Adıyla çok yaşasın
“Yüce Meclis'iniz, sahip olduğu fevkalade salâhiyete dayanarak, karşına çıkacak bir icra kuvvetini yalnız denetlemek ve milletin hayati meseleleri üzerinde böyle bir heyetle mücadeleye mecbur kalmak gibi mevcut vaziyetin tahammül...
“Yüce Meclis'iniz, sahip olduğu fevkalade salâhiyete dayanarak, karşına çıkacak bir icra kuvvetini yalnız denetlemek ve milletin hayati meseleleri üzerinde böyle bir heyetle mücadeleye mecbur kalmak gibi mevcut vaziyetin tahammül edemeyeceği sınırlı bir kanun yapma vazifesi ile değil, bütün milletin genel idaresini fiilen üstlenmek ve memleket ve hilafetin selametini bizzat temin ve müdafaa vazife ve salahiyetiyle teşekkül etmiştir ve artık Yüce Meclis'inizin üstünde bir kuvvet mevcut değildir.
"İşte memleketimizin şimdiye kadar geçirdiği buhrandan, felaketlerden, kâh Avrupa'yı taklit etmek, kâh devlet işlerinin idaresini şahsi görüşlere göre tanzim ve tensike çalışmak, kâh kanunu esasiyi bile şahsi ihtiraslara oyuncak eylemek gibi pek acı neticelerini gördüğü basiretsizliklerden hasıl olan genel uyanışa tercüman olduğumuz inancıyla, şu müşkül ve buhranlı tarihi devrin mücahedelerini bu yolda tensik etmek taraftarıyız.

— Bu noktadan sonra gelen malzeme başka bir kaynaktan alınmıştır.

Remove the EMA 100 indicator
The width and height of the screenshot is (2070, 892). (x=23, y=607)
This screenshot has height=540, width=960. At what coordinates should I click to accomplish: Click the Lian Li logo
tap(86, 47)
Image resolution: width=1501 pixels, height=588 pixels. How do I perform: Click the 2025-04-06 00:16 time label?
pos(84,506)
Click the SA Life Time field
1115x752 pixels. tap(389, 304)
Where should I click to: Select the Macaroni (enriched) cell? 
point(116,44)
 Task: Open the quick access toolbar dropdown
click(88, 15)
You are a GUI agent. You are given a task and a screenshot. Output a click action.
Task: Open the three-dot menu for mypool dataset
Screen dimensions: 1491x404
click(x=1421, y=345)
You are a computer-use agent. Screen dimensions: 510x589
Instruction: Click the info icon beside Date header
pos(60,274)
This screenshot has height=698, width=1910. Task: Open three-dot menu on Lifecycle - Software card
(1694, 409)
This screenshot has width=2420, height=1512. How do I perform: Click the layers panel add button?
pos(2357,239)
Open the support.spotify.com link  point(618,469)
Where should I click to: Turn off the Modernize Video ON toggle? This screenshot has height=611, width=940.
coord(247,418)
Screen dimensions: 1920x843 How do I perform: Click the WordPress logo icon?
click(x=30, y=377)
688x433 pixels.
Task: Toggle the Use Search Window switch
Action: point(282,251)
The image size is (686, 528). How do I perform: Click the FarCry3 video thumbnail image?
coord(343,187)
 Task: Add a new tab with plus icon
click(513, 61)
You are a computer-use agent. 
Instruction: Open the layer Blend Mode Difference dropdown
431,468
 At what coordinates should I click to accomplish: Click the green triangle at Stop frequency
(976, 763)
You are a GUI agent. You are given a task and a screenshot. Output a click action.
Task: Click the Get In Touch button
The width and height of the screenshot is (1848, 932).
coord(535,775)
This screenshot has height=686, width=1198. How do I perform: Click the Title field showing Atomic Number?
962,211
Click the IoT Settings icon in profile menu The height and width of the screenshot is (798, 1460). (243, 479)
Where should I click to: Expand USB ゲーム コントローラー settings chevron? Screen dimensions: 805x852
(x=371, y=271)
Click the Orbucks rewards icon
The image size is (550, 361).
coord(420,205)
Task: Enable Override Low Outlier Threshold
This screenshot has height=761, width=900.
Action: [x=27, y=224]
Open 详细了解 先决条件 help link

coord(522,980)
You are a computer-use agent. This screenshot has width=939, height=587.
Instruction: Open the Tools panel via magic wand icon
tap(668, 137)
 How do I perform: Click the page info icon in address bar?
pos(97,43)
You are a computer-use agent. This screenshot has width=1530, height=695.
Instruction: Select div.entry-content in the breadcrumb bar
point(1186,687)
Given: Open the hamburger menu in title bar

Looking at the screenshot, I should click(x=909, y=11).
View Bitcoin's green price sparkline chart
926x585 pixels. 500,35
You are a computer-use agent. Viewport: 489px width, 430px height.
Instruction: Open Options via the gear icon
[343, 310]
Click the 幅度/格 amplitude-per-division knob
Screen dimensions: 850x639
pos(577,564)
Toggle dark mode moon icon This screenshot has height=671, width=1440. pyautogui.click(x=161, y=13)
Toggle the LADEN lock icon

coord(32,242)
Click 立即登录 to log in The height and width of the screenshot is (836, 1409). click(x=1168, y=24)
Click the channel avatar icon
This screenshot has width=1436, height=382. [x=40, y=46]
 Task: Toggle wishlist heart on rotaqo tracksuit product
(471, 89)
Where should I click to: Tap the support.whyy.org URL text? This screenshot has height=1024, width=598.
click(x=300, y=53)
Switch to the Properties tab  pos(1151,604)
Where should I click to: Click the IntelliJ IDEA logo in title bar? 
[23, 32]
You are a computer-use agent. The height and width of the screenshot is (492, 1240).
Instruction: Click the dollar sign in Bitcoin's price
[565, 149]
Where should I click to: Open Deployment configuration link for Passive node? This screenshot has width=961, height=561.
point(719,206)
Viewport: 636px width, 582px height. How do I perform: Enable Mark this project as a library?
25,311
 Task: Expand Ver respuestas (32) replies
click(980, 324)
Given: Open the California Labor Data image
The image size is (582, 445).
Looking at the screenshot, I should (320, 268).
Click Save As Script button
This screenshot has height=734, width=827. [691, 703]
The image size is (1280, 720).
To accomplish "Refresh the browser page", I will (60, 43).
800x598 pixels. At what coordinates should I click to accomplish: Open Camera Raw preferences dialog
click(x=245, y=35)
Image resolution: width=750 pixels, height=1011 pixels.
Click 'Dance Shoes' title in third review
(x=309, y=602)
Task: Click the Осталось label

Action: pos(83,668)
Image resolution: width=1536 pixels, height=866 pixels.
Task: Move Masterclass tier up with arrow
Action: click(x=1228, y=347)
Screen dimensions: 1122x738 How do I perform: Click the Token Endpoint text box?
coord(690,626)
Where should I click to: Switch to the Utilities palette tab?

Bittabi hüküm, muhterem heyetlerinindir. Yalnız maruz olduğumuz dağılma tehlikesine ve devlet ve millet işlerinin uzun müddetten beri mercisiz kaldığına tekrar nazarı dikkati çekerek, lüzumsuz teoriler arasında devam edecek münakaşaların en fena idarelerden daha ziyade kötü tesirler doğuracağını arz etmeyi de hamiyet vazifesi icabı görüyorum. Cenabı Hak muvaffakiyet ihsan etsin, âmin." (Sürekli alkıılar üç dakika devam etmiştir.)
“Bu önergeyi oya konulmak üzere burada bırakıyorum.”
Atatürk, bu konuşmayı Meclis'in açıldığı ertesi gün 24 Nisan 1920'de yapar. Bu da uzun bir nutuktur. Bir dönemin kapanışı, başka bir dönemin açılışında geçmişin muhasebesidir.
Mustafa Kemal Paşa'nın önergesi, tartışmalardan sonra, aynı gün oyçokluğuyla kabul ed...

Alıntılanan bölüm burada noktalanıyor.